I appreciate your scholarly opinion, and I'll post this correspondence on the blog.
Happy New Year by the way for 2010.
Best regards, Paul to Paul.
I'm quite liking Cupitt and appreciate your review of this book here. Regarding the existence of a historical Jesus, you suggest a completely fictional Jesus might have been created by Paul, except “records of Jesus precede Paul." Out of curiosity, what records naming Jesus are older than Paul's letters, in your view? Thanks!
Hi Steve,
I'm assuming that the apostles were written prior to Paul, but I may be wrong - I'm neither a theologian nor an historian. Having said that, I think I can safely say that, without Paul, Jesus would not be the religious icon we know today.
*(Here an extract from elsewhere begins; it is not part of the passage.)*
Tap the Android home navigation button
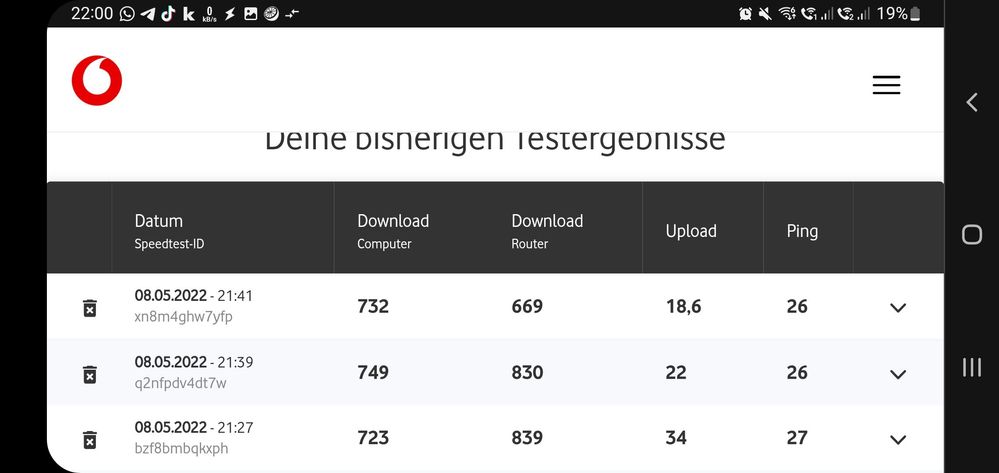Image resolution: width=999 pixels, height=473 pixels. [971, 235]
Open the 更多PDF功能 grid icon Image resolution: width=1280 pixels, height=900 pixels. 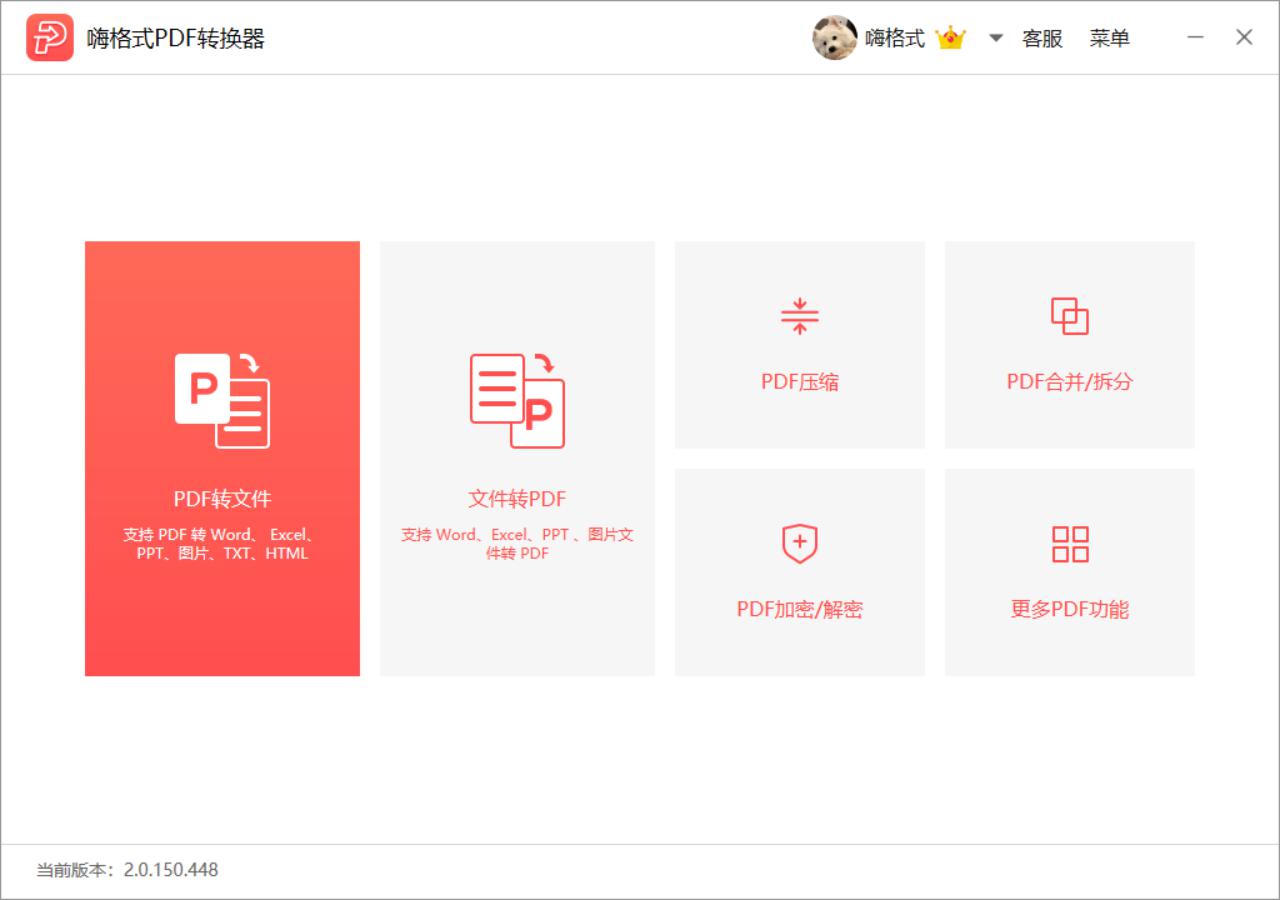click(x=1069, y=543)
Have you read Cupitt's Above Us Only Sky?
Regards, Paul.
I think most scholars would date Paul's authentic letters as earliest, mostly in the 50's CE, followed by the gospels a few decades later -- 'Mark' around 70 through 'John' around 100. An early version of the hypothesized Q document containing sayings of Jesus may have existed during Paul's lifetime, but he gives no hint of knowing it. Paul's letters offer only the sketchiest of details about the historical Jesus: just a half-dozen biographical notes and a detailed description of the Last Supper. Otherwise Paul's emphasis is on his own visionary experience of the resurrected Christ and its theological meaning for the salvation of the world. It was left to later writers to shape the few known biographical details and sayings, together with their nascent and (perhaps) differing theologies, into narrative or epic forms. I think you're right that Paul's vision ultimately dominated and colors how later readers read the gospels as well.
As for Don Cupitt, I've consumed several books and interviews and find his work quite persuasive and his manner winsome and accessible. His theology -- supernatural non-realist, non-theistic, Christian humanism -- sounds about right to me, and I'm inspired by his philosophy of 'solar living'. I highly recommend him. Here's a link to his outline for a Religion of Ordinary Life from this book, as you mentioned. Thanks!
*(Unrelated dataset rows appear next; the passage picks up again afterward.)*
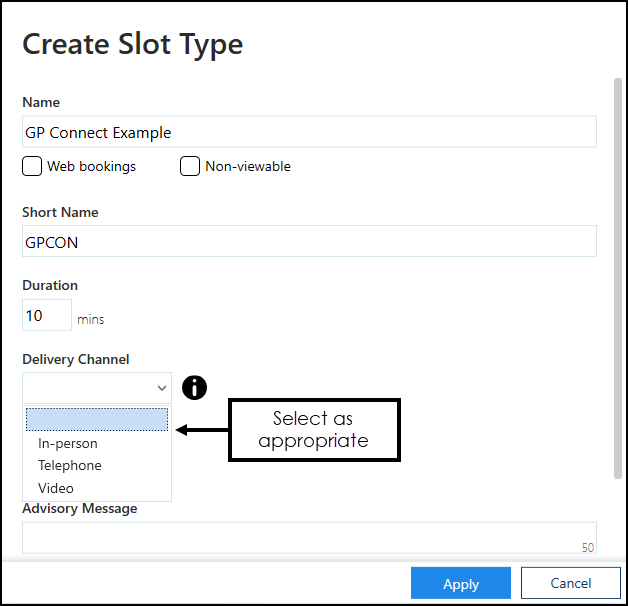Choose In-person from the channel list
Viewport: 628px width, 606px height.
68,443
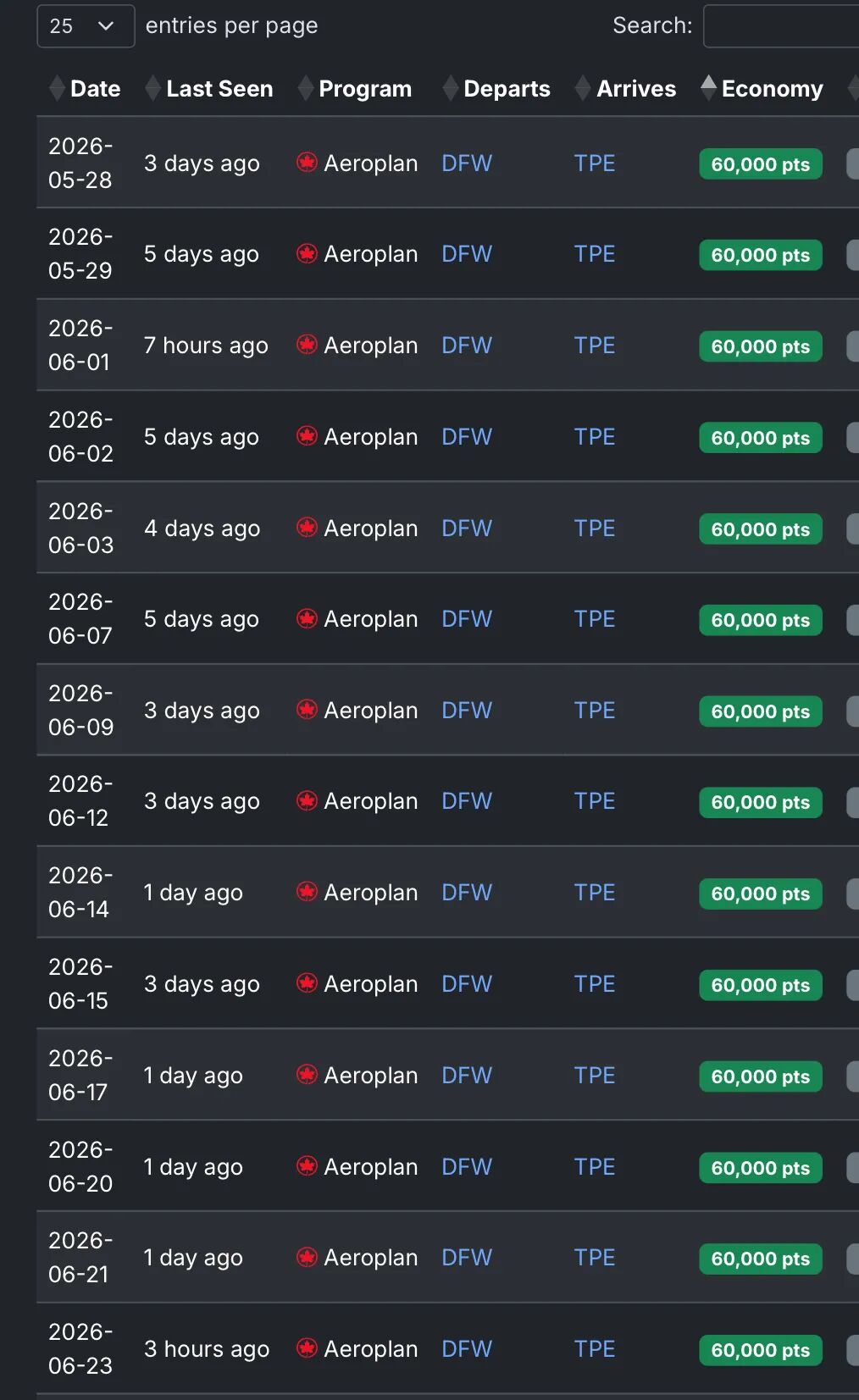
Task: Open DFW link in 2026-05-29 row
Action: pyautogui.click(x=467, y=254)
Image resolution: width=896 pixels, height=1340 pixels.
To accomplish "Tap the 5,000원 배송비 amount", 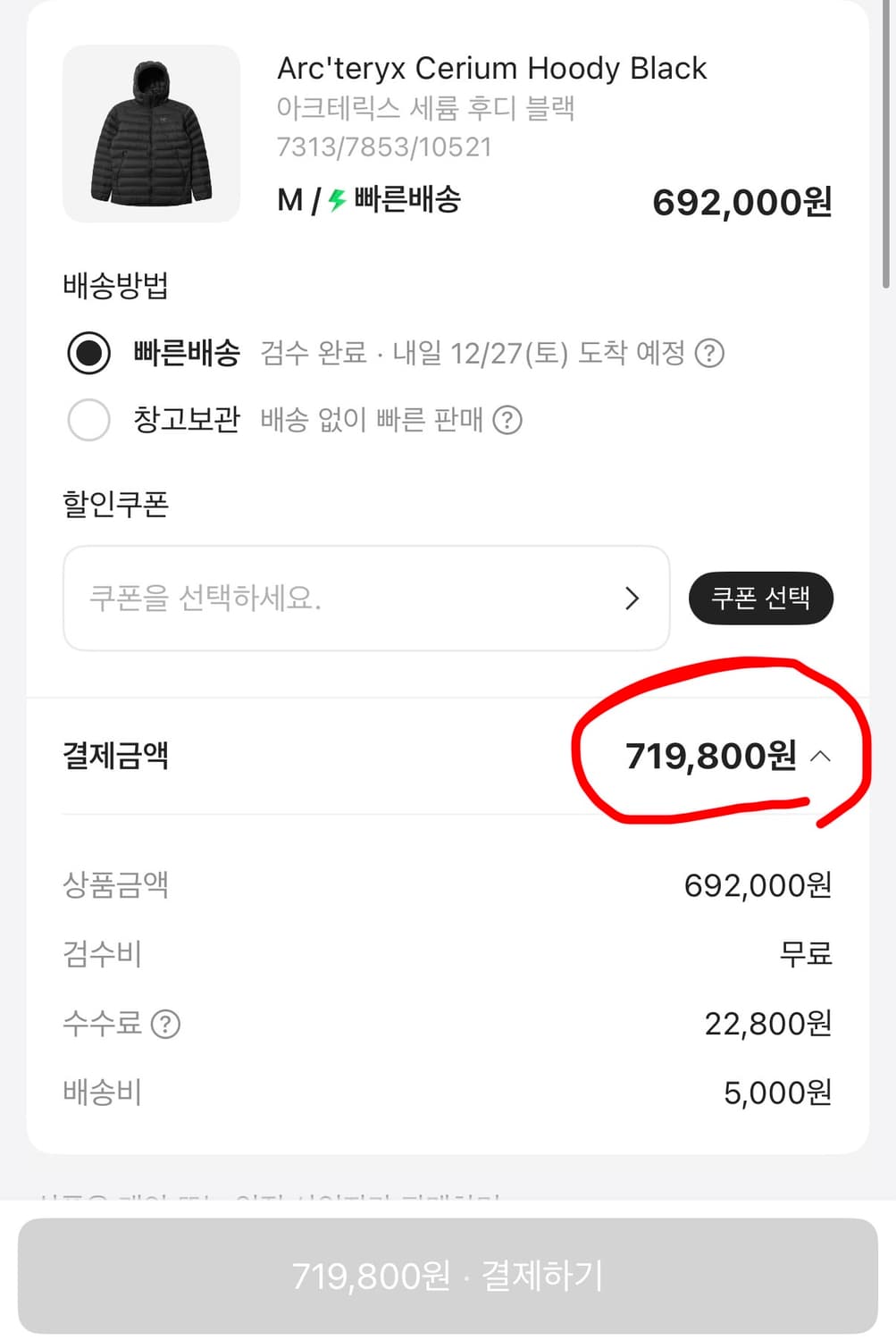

http://www.doncupitt.com/ordinary-life
Hi Steve,
You're probably right about Paul and the gospels - I'm not an expert, as I said.
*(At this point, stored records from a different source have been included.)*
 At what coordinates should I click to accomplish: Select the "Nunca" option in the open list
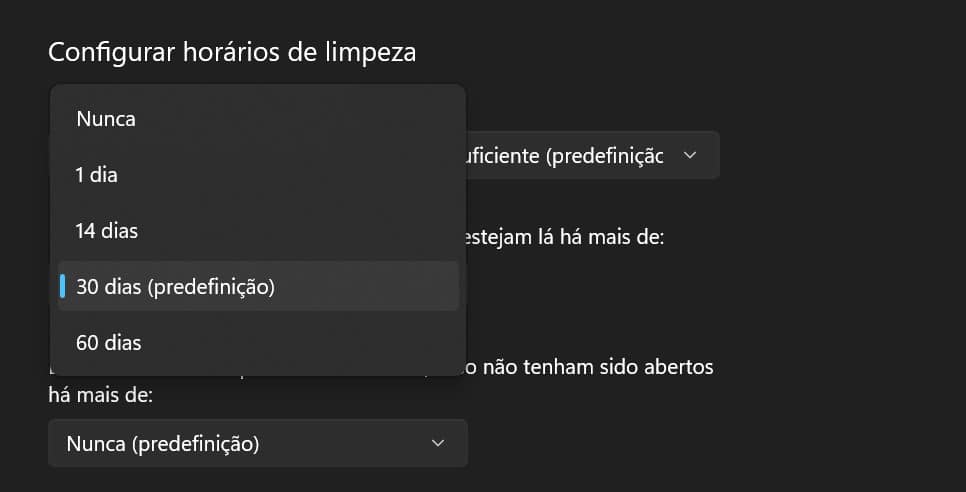click(x=106, y=119)
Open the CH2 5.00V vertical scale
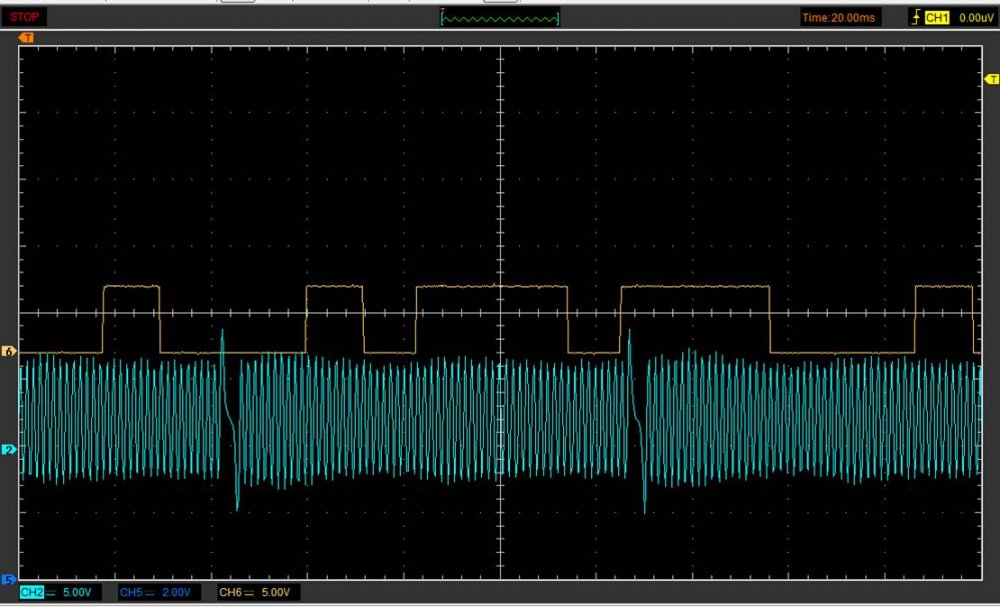This screenshot has width=1000, height=607. pos(78,593)
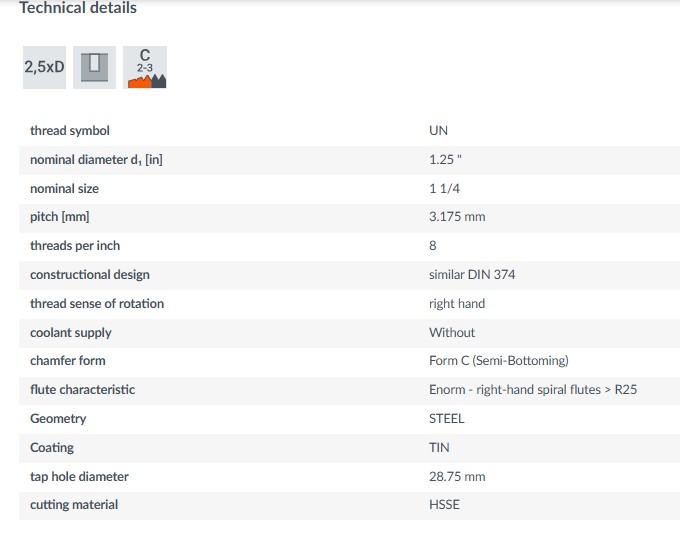Screen dimensions: 680x533
Task: Select the thread symbol row label
Action: pos(70,130)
You may be interested in my other post on Cupitt:
https://journeymanphilosopher.blogspot.com.au/2009/09/existential-god.html
(Sorry, I've forgotten how to create links the hard way).
I'll give it a go. Try this.
It works.
Paul, I enjoyed your blog from beginning to end, especially the final paragraph, it's ring sounds familiar. Presently reading Cupitt's Jesus and Philosophy, so your commentary felt all the more palpable and relevant. Thank you for taking the time to put this post together and making my own journey a little more illuminated.
Lots of love,
Jason
Hi Jason,
Thanks for your comment. I'm glad you liked my post.
I'd also recommend Cupitt's Above Us Only Sky, which I'd read before this one.
It's an obvious reference to Lennon's lyrics in Imagine.
It's almost autobiographical in that he gives his reasons for leaving theology for philosophy.
Not that I found it self-indulgent; it's just as thought=provoking as his Jesus and Philosophy.
Thought-provoking is what philosophy is all about, for me.
Regards, Paul.
Sounds like a good recommendation Paul. Cupitt came to my attention through my reading of Stephen Batchelor's view of a secular buddhism. You may appreciate his book titled Buddhism without Beliefs. Batchelor and Cupitt are bed buddies in a way, except Batchelor focuses on undressing the Buddha from his hindu robes. Thought-provoking provides the spark indeed, but the fire of love needs to be present too. It's not easy to learn about something if there's no positive emotion to reinforce one's effort. For me philosophy remains the love of wisdom.
Love & Light,
JY
This is a discussion (I wouldn't really call it a review) of Above Us Only Sky. I admit I ramble a bit. I wrote it a while ago (2009).